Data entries

--- START ---

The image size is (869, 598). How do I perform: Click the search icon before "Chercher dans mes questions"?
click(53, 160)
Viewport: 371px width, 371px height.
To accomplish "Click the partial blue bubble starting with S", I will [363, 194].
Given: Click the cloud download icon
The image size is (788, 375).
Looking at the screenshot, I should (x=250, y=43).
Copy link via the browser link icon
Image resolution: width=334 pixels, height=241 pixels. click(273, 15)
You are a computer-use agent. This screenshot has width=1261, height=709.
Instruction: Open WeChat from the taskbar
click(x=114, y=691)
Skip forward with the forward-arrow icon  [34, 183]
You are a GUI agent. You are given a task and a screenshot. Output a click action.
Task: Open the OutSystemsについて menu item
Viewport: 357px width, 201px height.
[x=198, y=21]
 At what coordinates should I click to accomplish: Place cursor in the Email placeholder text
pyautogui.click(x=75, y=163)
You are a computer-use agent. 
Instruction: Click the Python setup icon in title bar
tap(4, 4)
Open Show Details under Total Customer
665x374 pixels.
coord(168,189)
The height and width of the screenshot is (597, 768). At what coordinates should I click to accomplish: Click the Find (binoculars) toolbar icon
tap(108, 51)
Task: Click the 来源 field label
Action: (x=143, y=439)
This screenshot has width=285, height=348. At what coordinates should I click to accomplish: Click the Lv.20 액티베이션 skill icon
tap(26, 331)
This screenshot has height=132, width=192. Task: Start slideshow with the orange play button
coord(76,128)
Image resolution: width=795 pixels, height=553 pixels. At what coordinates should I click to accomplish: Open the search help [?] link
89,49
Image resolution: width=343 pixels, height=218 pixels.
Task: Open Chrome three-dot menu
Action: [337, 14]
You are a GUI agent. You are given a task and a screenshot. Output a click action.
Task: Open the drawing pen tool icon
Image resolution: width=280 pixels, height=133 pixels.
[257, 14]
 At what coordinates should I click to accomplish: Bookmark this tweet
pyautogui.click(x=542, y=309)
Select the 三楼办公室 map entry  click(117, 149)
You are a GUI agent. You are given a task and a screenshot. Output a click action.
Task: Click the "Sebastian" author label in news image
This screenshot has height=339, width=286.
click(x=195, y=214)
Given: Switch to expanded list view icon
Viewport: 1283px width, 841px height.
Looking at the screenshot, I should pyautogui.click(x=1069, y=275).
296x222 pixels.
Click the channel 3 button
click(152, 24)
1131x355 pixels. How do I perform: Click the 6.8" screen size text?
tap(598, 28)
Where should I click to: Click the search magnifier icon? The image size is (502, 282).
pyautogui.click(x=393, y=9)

--- END ---

How to complete this task >> What's needed is a word-for-word restatement of all the entries.

Exercise answer >>
The image size is (869, 598). How do I perform: Click the search icon before "Chercher dans mes questions"?
click(53, 160)
Viewport: 371px width, 371px height.
To accomplish "Click the partial blue bubble starting with S", I will [363, 194].
Given: Click the cloud download icon
The image size is (788, 375).
Looking at the screenshot, I should (x=250, y=43).
Copy link via the browser link icon
Image resolution: width=334 pixels, height=241 pixels. click(273, 15)
You are a computer-use agent. This screenshot has width=1261, height=709.
Instruction: Open WeChat from the taskbar
click(x=114, y=691)
Skip forward with the forward-arrow icon  [34, 183]
You are a GUI agent. You are given a task and a screenshot. Output a click action.
Task: Open the OutSystemsについて menu item
Viewport: 357px width, 201px height.
[x=198, y=21]
 At what coordinates should I click to accomplish: Place cursor in the Email placeholder text
pyautogui.click(x=75, y=163)
You are a computer-use agent. 
Instruction: Click the Python setup icon in title bar
tap(4, 4)
Open Show Details under Total Customer
665x374 pixels.
coord(168,189)
The height and width of the screenshot is (597, 768). At what coordinates should I click to accomplish: Click the Find (binoculars) toolbar icon
tap(108, 51)
Task: Click the 来源 field label
Action: (x=143, y=439)
This screenshot has width=285, height=348. At what coordinates should I click to accomplish: Click the Lv.20 액티베이션 skill icon
tap(26, 331)
This screenshot has height=132, width=192. Task: Start slideshow with the orange play button
coord(76,128)
Image resolution: width=795 pixels, height=553 pixels. At what coordinates should I click to accomplish: Open the search help [?] link
89,49
Image resolution: width=343 pixels, height=218 pixels.
Task: Open Chrome three-dot menu
Action: [337, 14]
You are a GUI agent. You are given a task and a screenshot. Output a click action.
Task: Open the drawing pen tool icon
Image resolution: width=280 pixels, height=133 pixels.
[257, 14]
 At what coordinates should I click to accomplish: Bookmark this tweet
pyautogui.click(x=542, y=309)
Select the 三楼办公室 map entry  click(117, 149)
You are a GUI agent. You are given a task and a screenshot. Output a click action.
Task: Click the "Sebastian" author label in news image
This screenshot has height=339, width=286.
click(x=195, y=214)
Given: Switch to expanded list view icon
Viewport: 1283px width, 841px height.
Looking at the screenshot, I should pyautogui.click(x=1069, y=275).
296x222 pixels.
Click the channel 3 button
click(152, 24)
1131x355 pixels. How do I perform: Click the 6.8" screen size text?
tap(598, 28)
Where should I click to: Click the search magnifier icon? The image size is (502, 282).
pyautogui.click(x=393, y=9)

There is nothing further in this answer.